Civil disobedience can be based on a couple of different notions, Steve Woolford was saying. One is a First Amendment approach, a right to speak out even when the government is telling you to stop. The other is spiritual. You answer to a higher power than government. You follow your conscience. Woolford was following his conscience, and it told him to go to Sen. John Edwards’ Raleigh office, refuse to leave and be arrested.
He would do this to protest the Bush administration’s plan to invade Iraq and Edwards’ support for it. Woolford, along with his wife, Lenore Yarger, and her sister, Lisa Yarger, were sitting in a coffee shop a block away and an hour before the planned sit-in last week. They were three of the five who’d decided to be arrested. Woolford and his wife live in Silk Hope in a Catholic Worker house, an intentional community where people share what they have, embrace simplicity and commit to serve the poor. Lisa Yarger lives in Durham.
As the prospect of war grows, Lenore said, “I feel a great affinity with the poor people in Iraq.” Lisa just returned from a honeymoon trip to Europe. People there, she said, thought a U.S. invasion was crazy and wondered how it is that Americans can think that one set of standards should apply to them and another to the rest of the world.
“Partly, it’s my conscience telling me to do this,” Lisa said. “Partly, my anger is.”
Steve and Lenore are veterans of sit-ins and arrests, but Lisa’d never been arrested and was nervous about it. “I’m not sure what difference it will make,” Lisa said, “but I wanted to put my body on the line in a symbolic way.”
What difference? Steve and Lenore talked awhile longer about the Catholic Worker movement, which started in the ’30s and has no official connection to Roman Catholicism. CW lives on the church’s radical social side–easier for a camel to pass through the eye of a needle than a rich man to enter heaven, remember?–and tunes out the rest. Sitting in, he said, wouldn’t be about Edwards or the public even, but rather the way he wanted to live his life. “Government is about rules,” he said. “Religion is not about rules but about relationships with others and with God.”
At the appointed hour, about 60 protesters were gathered, signs in hand, on Fayetteville Mall outside the Federal Building. “Are they in yet?” the crowd buzzed, as Woolford, the Yargers and two others (Indy contributor Patrick O’Neill and Kathy Lutz, the UNC-Chapel Hill anthropologist) entered and headed down the hall toward the elevator that would take them to Edwards’ third-floor office.
But they never got to the elevator. They were stopped at the glass door that separates the hallway from the elevator lobby. Five guards stood on the lobby side. They called up to Edwards’ staff. The answer, one of the guards reported, opening the glass door a crack, was: Don’t let them up. We’ll come down.

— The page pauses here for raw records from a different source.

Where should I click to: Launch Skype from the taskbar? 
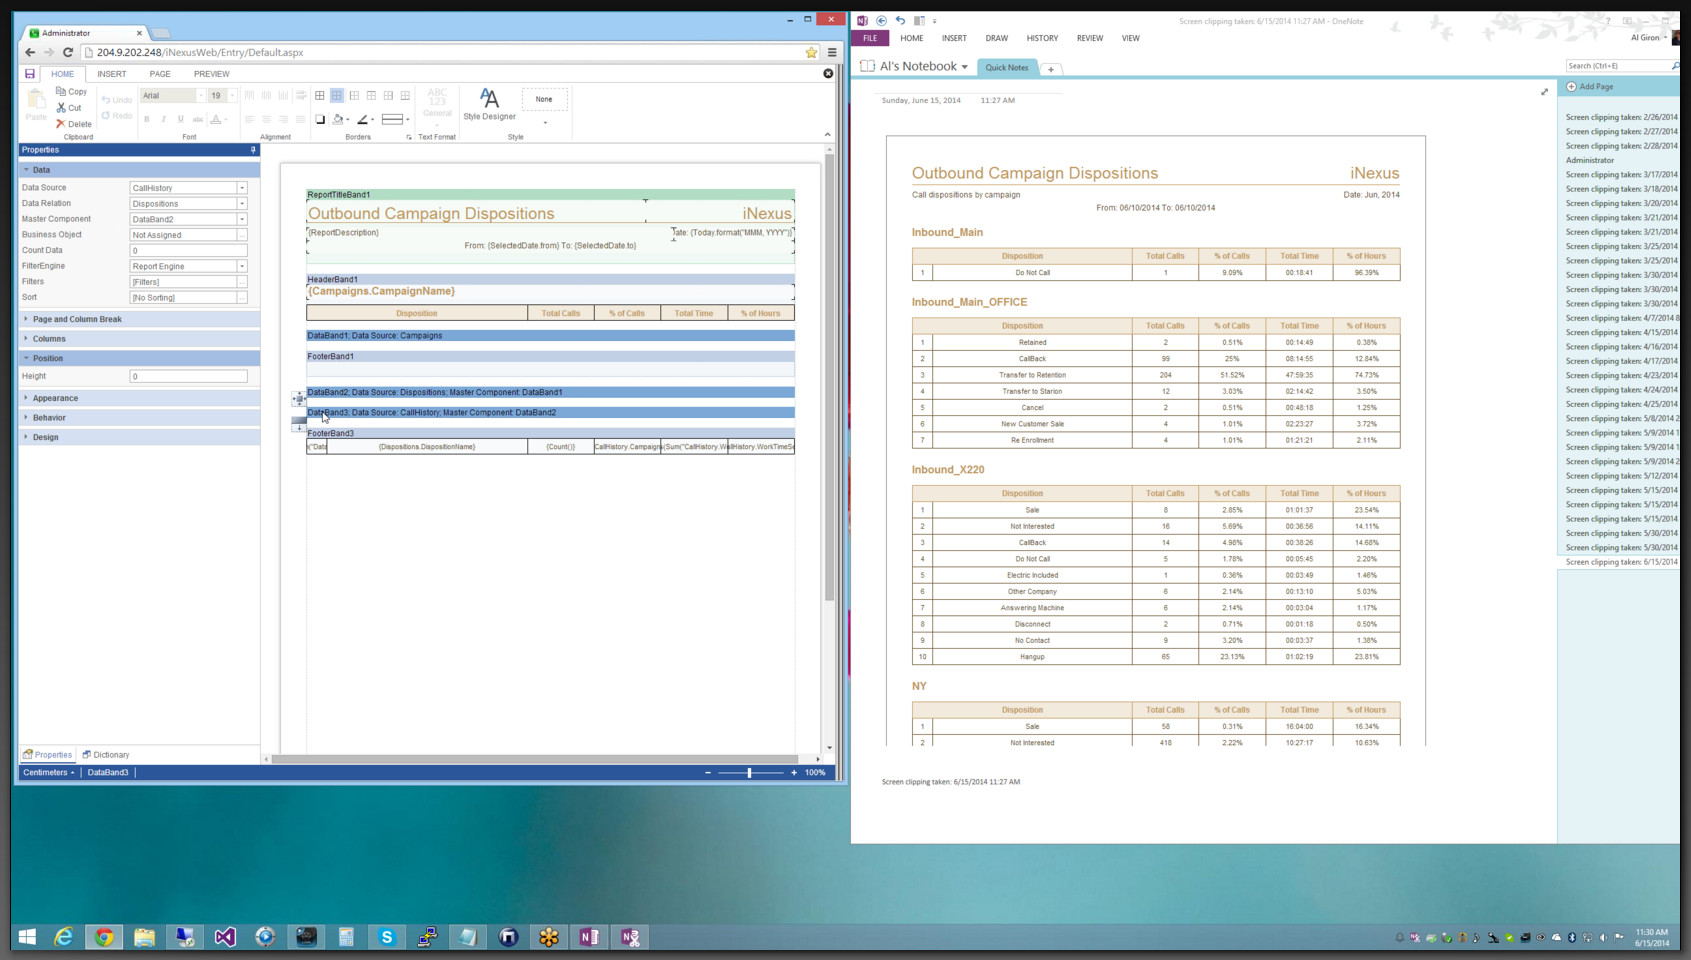(x=387, y=937)
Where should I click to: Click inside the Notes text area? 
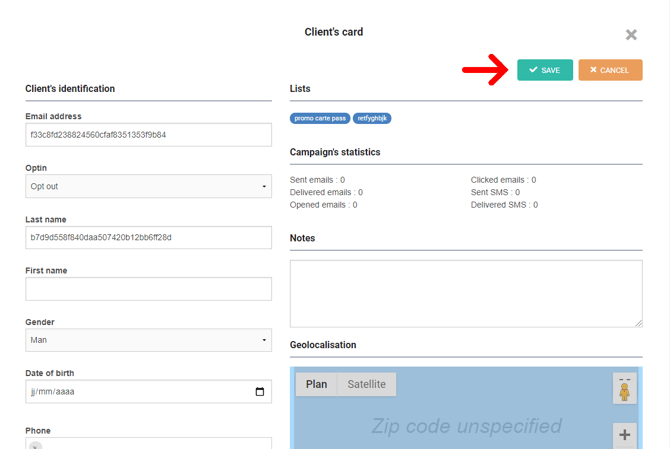click(465, 293)
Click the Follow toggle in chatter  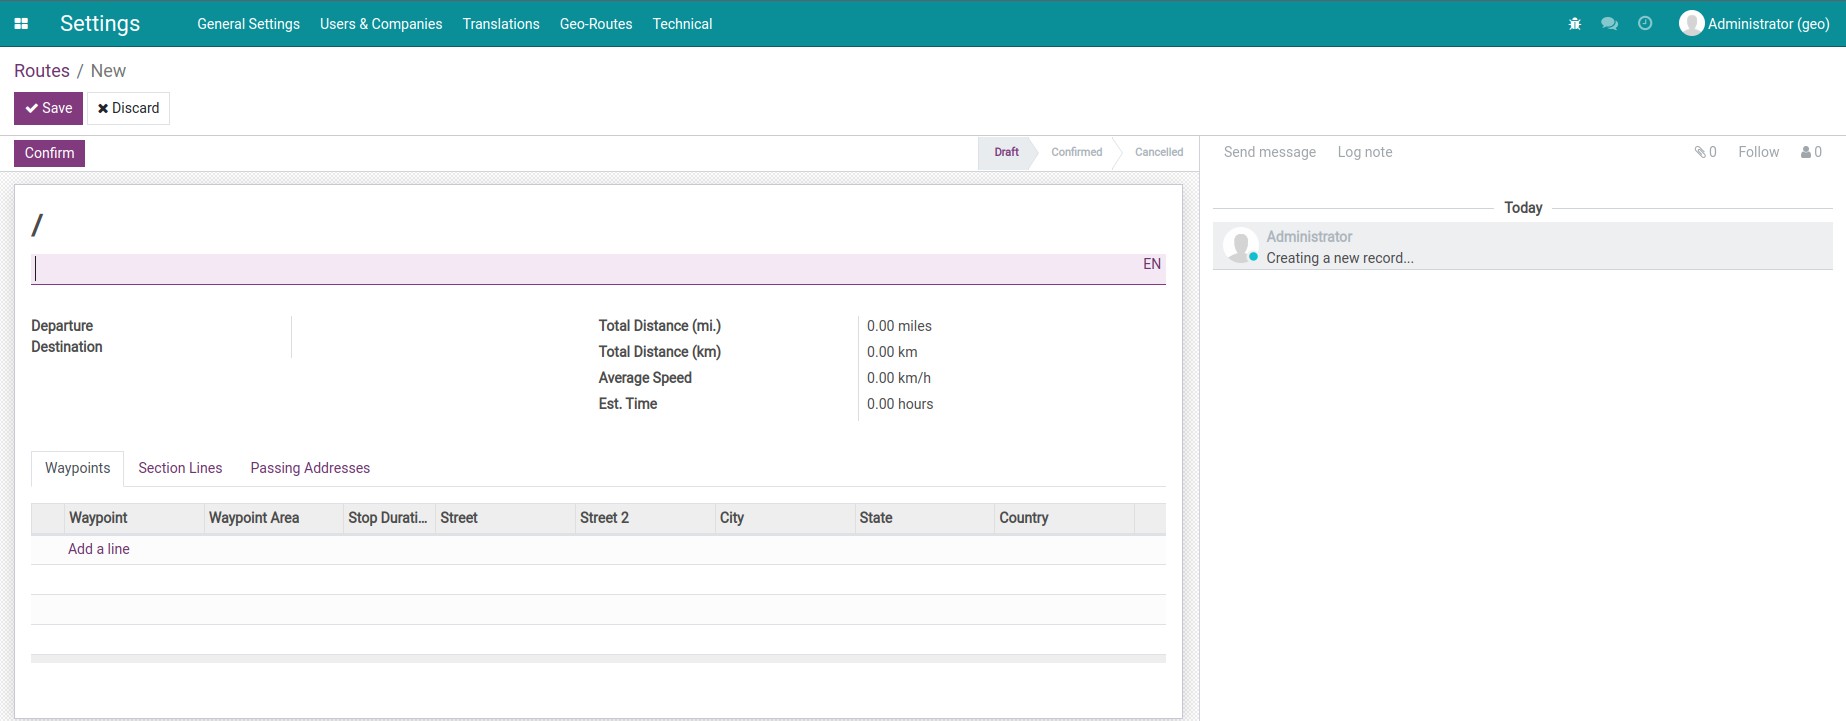(1758, 152)
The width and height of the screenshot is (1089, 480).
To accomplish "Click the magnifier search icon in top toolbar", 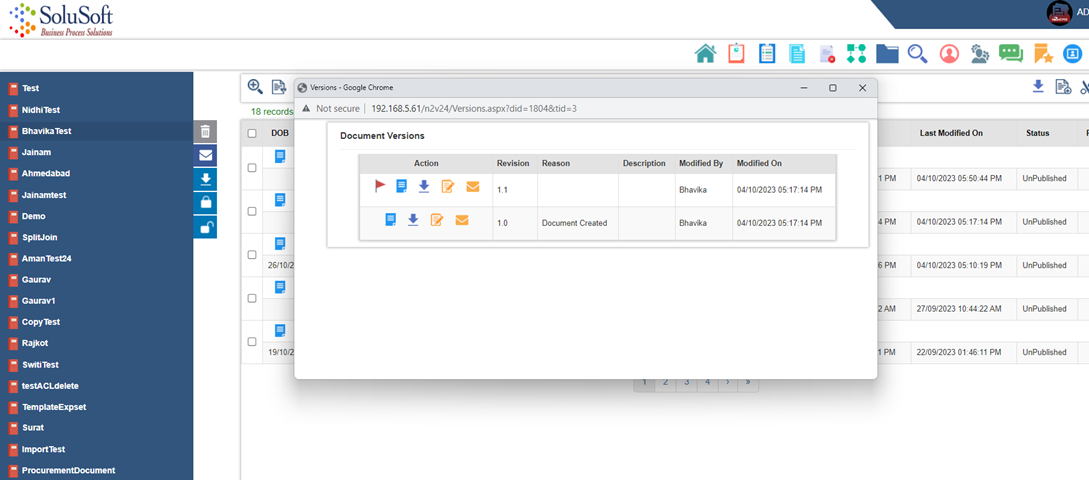I will (x=917, y=54).

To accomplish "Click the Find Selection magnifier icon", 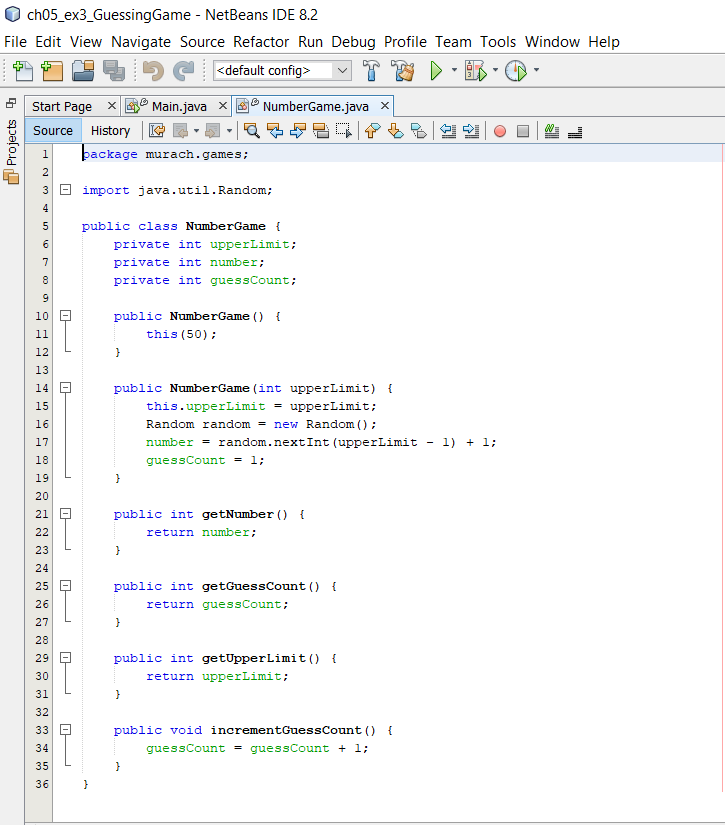I will (x=252, y=131).
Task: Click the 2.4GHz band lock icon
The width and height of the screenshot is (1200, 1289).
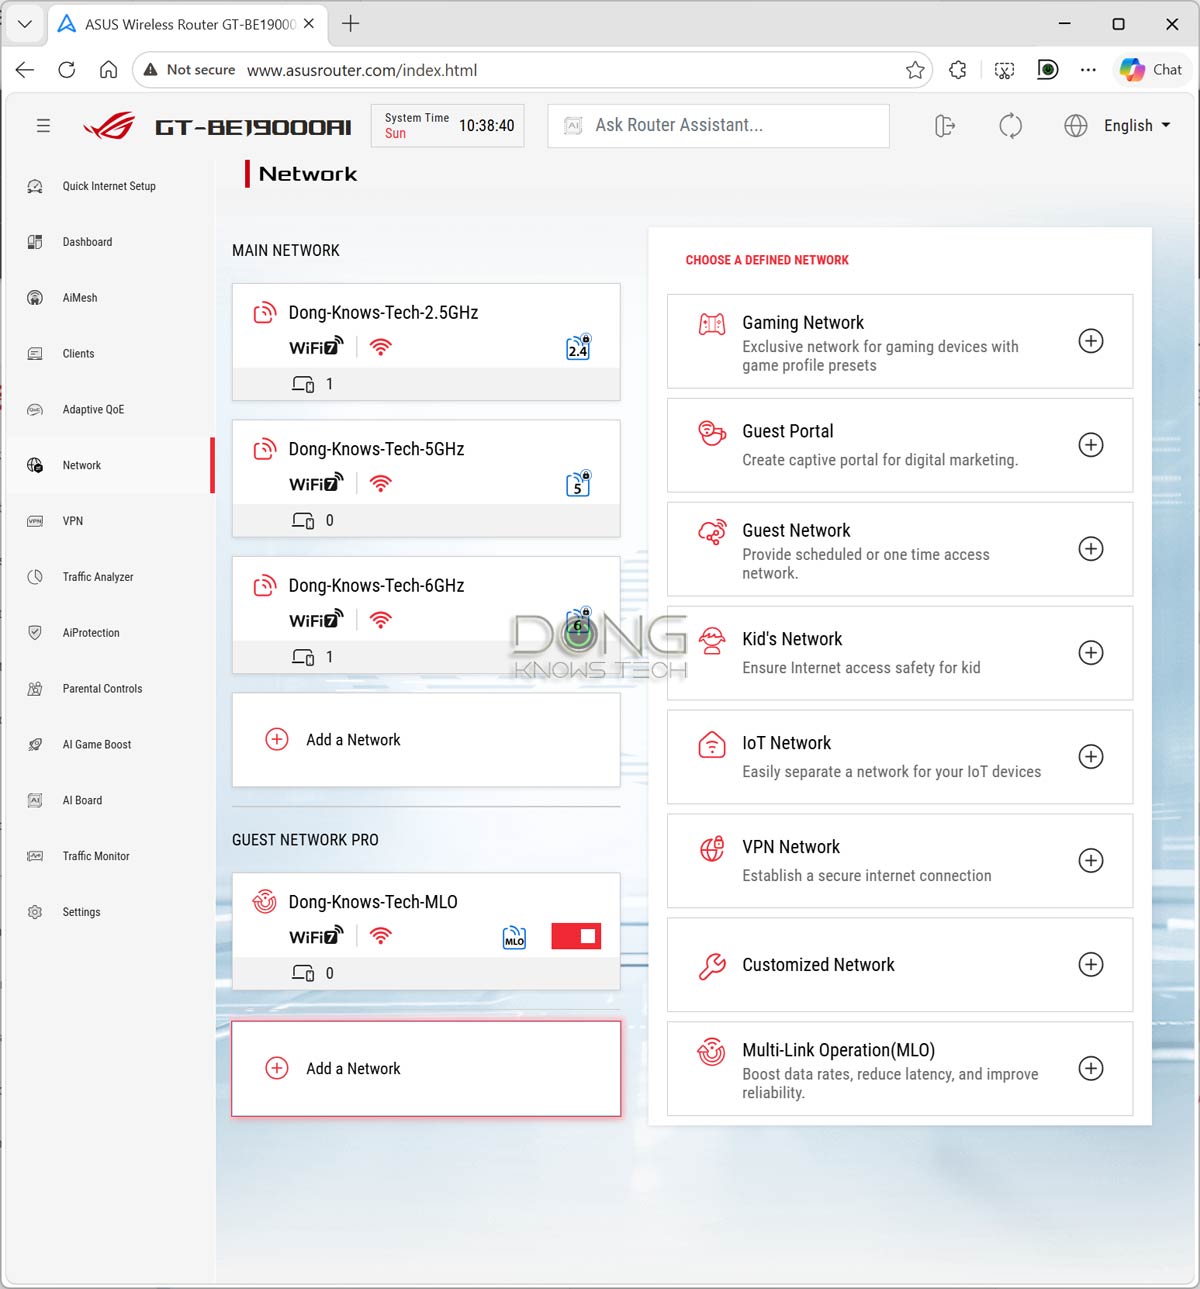Action: point(578,347)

This was awkward. Woolford and Lenore Yarger, on a reconnaissance mission, had visited Edwards’ office a few days earlier without any difficulty. But now an Edwards aide was asking why they’d come. To deliver a letter of protest, they said. Fine, she’d see that Edwards got it, the aide said. Just hand it through the door.
Woolford looked deflated, as if he’d expected Edwards, though on the other side of the issue politically, would nonetheless want to have a relationship with the protesters. They were, after all, his constituents. More than that, most of them voted for him when he unseated right-winger Lauch Faircloth in ’98. Right on cue, someone down the hall shouted, “We put you in!”
But Edwards (or his staff, on his behalf) wanted no such relationship. He’s already staked himself out in favor of an attack on Iraq. To let protesters come to his office anyway might serve their ends, but it wouldn’t make him any friends, only implicate him in their news.
So, in the end, there wasn’t any news. Only one TV station sent a camera, but no reporter. The News & Observer, the next day, carried yet another front-page feature on Edwards’ presidential ambitions, this one (“Edwards Brings Spotlight Home”) exploring the possibilities for the senator’s hometown of Robbins, in Moore County. For a community its size, it reported, “Robbins is rife with churches.” The sign outside the First Baptist Church says: “That Robbins Might Know Christ.”